Which lines in the records below contain the word "screenshot"? Copy each of them.
---------- GIVEN DATA
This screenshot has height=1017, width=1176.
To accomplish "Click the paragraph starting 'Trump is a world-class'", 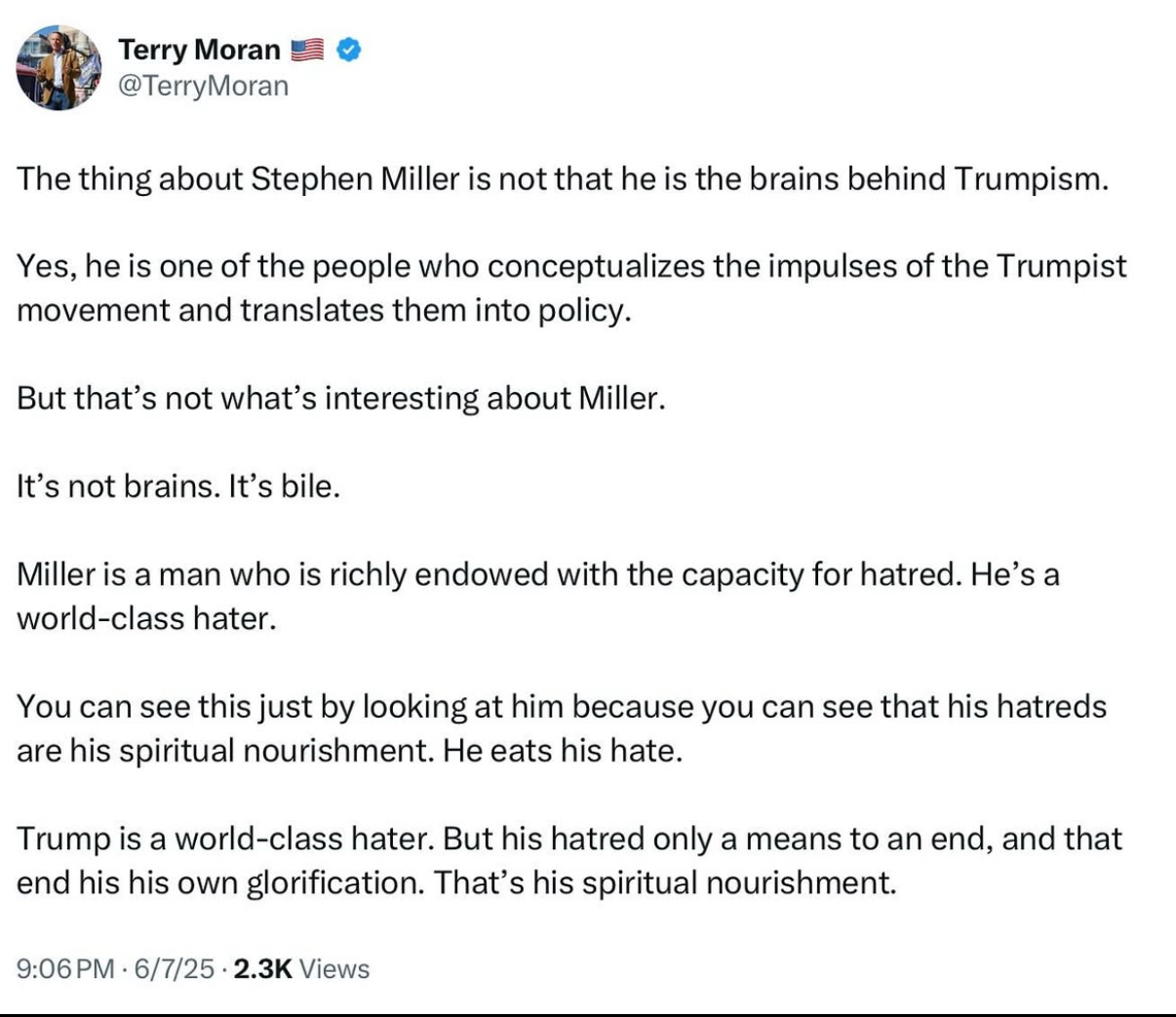I will point(569,860).
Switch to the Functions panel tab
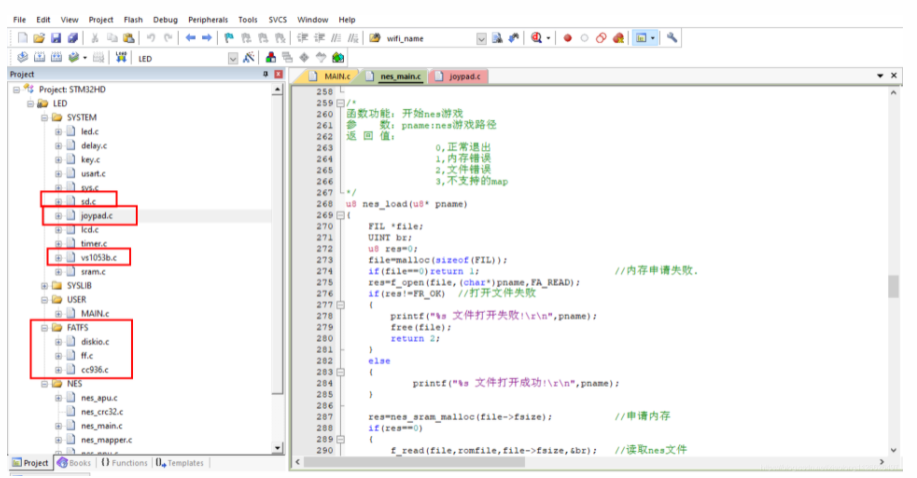Image resolution: width=917 pixels, height=478 pixels. 124,463
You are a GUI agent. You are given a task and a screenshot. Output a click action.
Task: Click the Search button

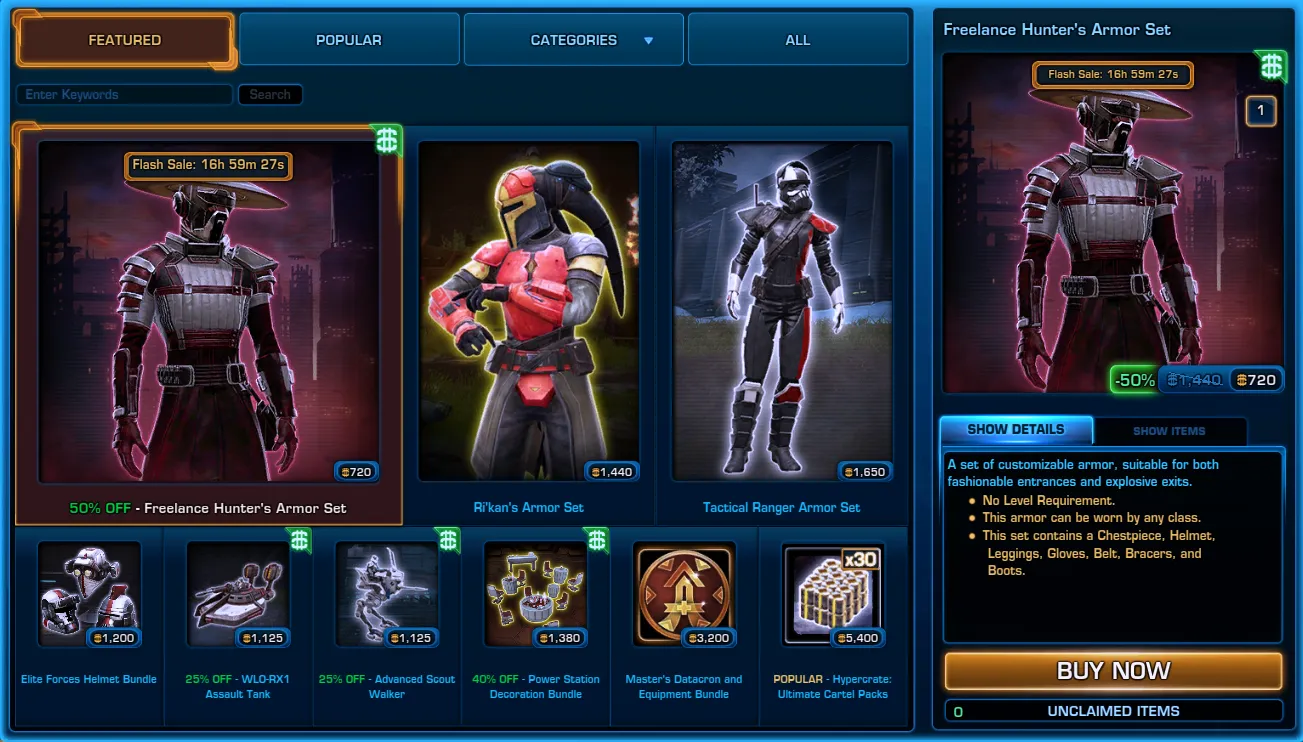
--------------------
**YOUR RESPONSE**
This screenshot has height=1017, width=1176.
You are a GUI agent. You are given a task and a screenshot. Output a click action.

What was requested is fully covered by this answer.